En cinco años, el consumidor no discernirá qué contenidos son información y cuáles son publicidad

15 maig, 2018 EYCOM 0 Comentaris

En plena era del content marketing, uno de los retos a los que se enfrentan los profesionales del sector al trabajar su marca, en interno o a través de profesionales externos, es saber cómo deben invertir los recursos disponibles para maximizar el retorno de su estrategia de contenidos. Aunque la notoriedad positiva es el objetivo que todo marketeer debe perseguir, la verdad es que el camino hacia ella, muchas veces resulta más condicionante que la meta alcanzada.

El posicionamiento exitoso de una marca se obtiene cuando en la mente de los consumidores se logra establecer una asociación positiva entre la propia marca y una serie de atributos que le dan significado. Pero claro, no es lo mismo empaparse directamente de la asociación de dichos atributos mediante un anuncio publicitario, con el olvido correspondiente, que a través de una información continuada, genérica y objetiva. Nos referimos a información periodística administrada periódicamente en distintos soportes; donde se identifiquen nuestros valores, y elaborada a través de información periodística o, en algunos casos, a través de la recomendación de dichos atributos o valores de un prescriptor cualificado.

Tras el cataclismo del modelo tradicional de los medios de comunicación, se está observando un cambio de tendencia en lo que a producción de contenido se refiere. A medida que los ingresos de publicidad tradicional disminuyen, los medios crean nuevas fuentes de ingresos a través del contenido promocional de marca, lo que ha difuminado la línea históricamente clara entre información y publicidad.

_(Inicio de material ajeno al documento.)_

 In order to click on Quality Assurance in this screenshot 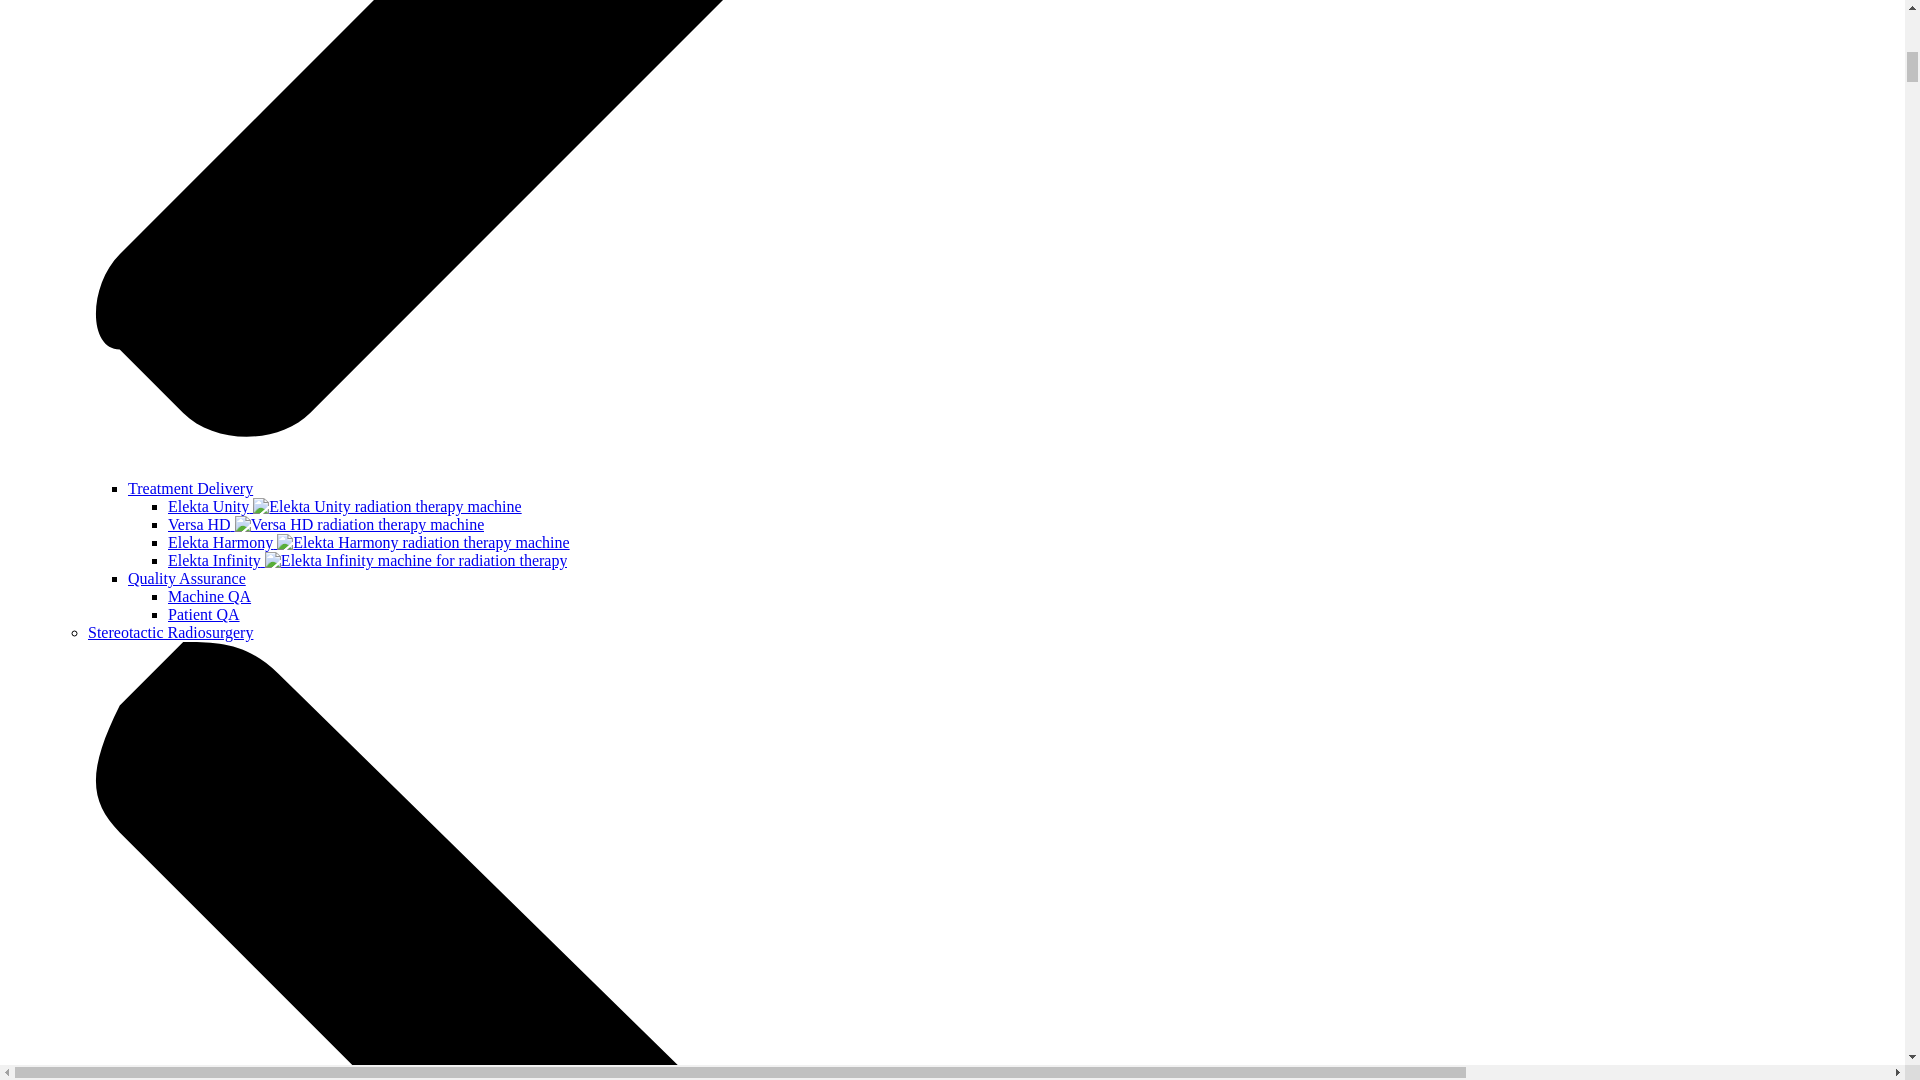, I will do `click(186, 578)`.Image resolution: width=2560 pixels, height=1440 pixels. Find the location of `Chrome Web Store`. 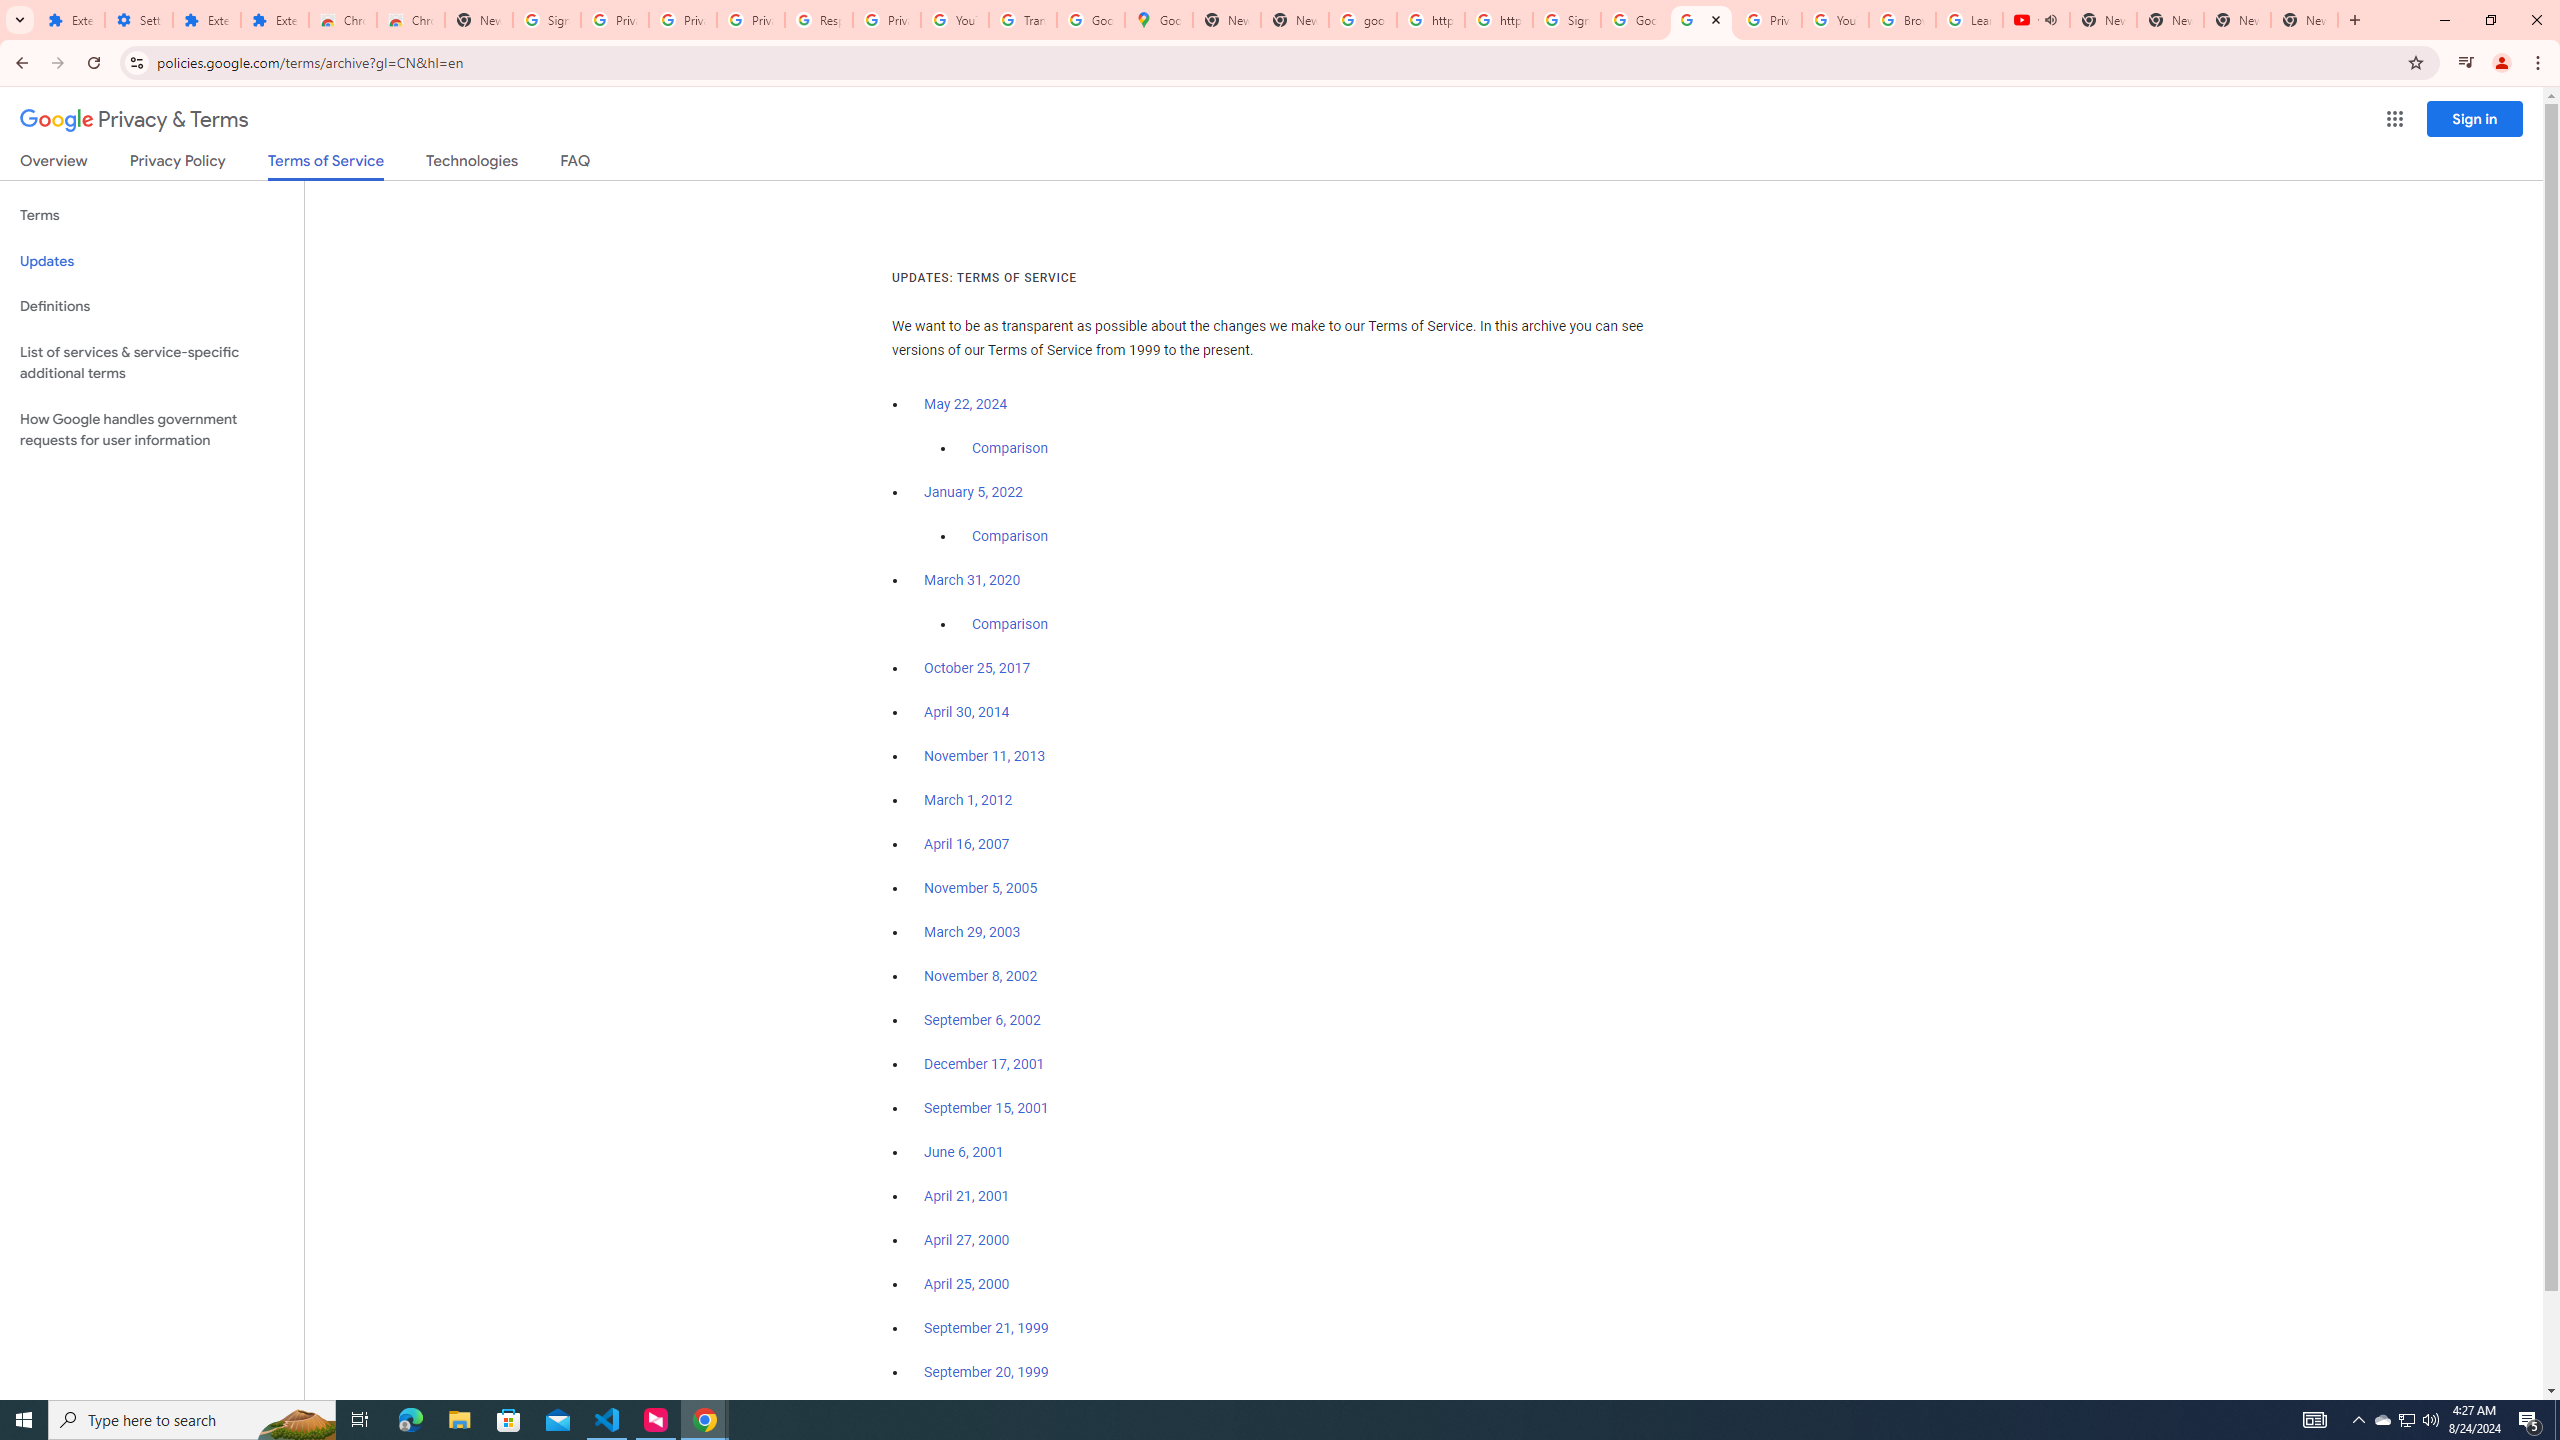

Chrome Web Store is located at coordinates (342, 20).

Esto es algo que vemos constantemente en secciones denominadas remitidos, publirreportajes, paginas especiales, etc… Entonces, ¿Qué pasaría si se difuminase del todo la línea entre noticias/contenido más o menos objetivo y publicidad?

Parece que no demasiado y investigación reciente parece darnos la respuesta. Según el Global Communications Report 2018, el 64% de los profesionales de relaciones públicas encuestados pronostica que en cinco años el consumidor medio no podrá distinguir entre las noticias escritas por periodistas (earned media) de otros contenidos promocionales publicados en espacios y soportes pagados por las organizaciones (paid media). Además, un 59% los encuestados cree que al lector, tampoco le importará mucho diferenciar unos de otros.

Este escenario tiene nuevas implicaciones éticas complejas, que afectan a la imagen tanto de las organizaciones, los medios de comunicaciones y de los mismos profesionales. El más mínimo indicio de comportamiento no ético puede ocasionar un daño permanente a la reputación de una empresa, del individuo y del medio.

Así lo refleja el estudio, siendo el 42% los profesionales de las RRPP señalan que el rumbo que están tomando los medios de comunicación hacia el “contenido de marca” implica problemas éticos. Y un número aún mayor, el 52% está preocupado por la práctica cada vez más habitual de pagar a celebridades, Youtubers o Influencers de Instagram para prescribir contenido.

¡Ojo! En absoluto son malas estrategias, pueden suponer un crecimiento exponencial puntual en tus analíticas, con el consecuente ROI para el cliente. Pero estas prescripciones de pago, además de apoyarse en el canal, deben respaldarse en tu propia marca y sin una estructura solida basada en la confianza, la ética, la transparencia y la claridad, exponer a tu marca a situaciones de riesgo, paras las cuales no esté preparada, puede hacer que la reputación de los agentes implicados (no solo tu marca) puede derrumbarse cual castillo de naipes.

No es sorprendente que los ejecutivos de relaciones públicas predigan una disminución de los recursos dedicados al earned media durante los próximos cinco años, a medida que los presupuestos de owned y paid media continúen creciendo. La siguiente pregunta sería si ¿Nos encontramos ante una fastfoodización de la comunicación?

Cada marca tiene su propia personalidad, la cual se va forjando diariamente a partir de la experiencia de sus clientes, sus trabajadores, su comunicación, etc. Aunque hablamos en este post de la difuminación entre información y publicidad cabe recordar que, por contrapartida, los consumidores y usuarios tienen todo el poder y el derecho a penalizar los comportamientos no éticos de las empresas incluso a los propios medios de comunicación. Compañero marketeer, Do it well and let it know.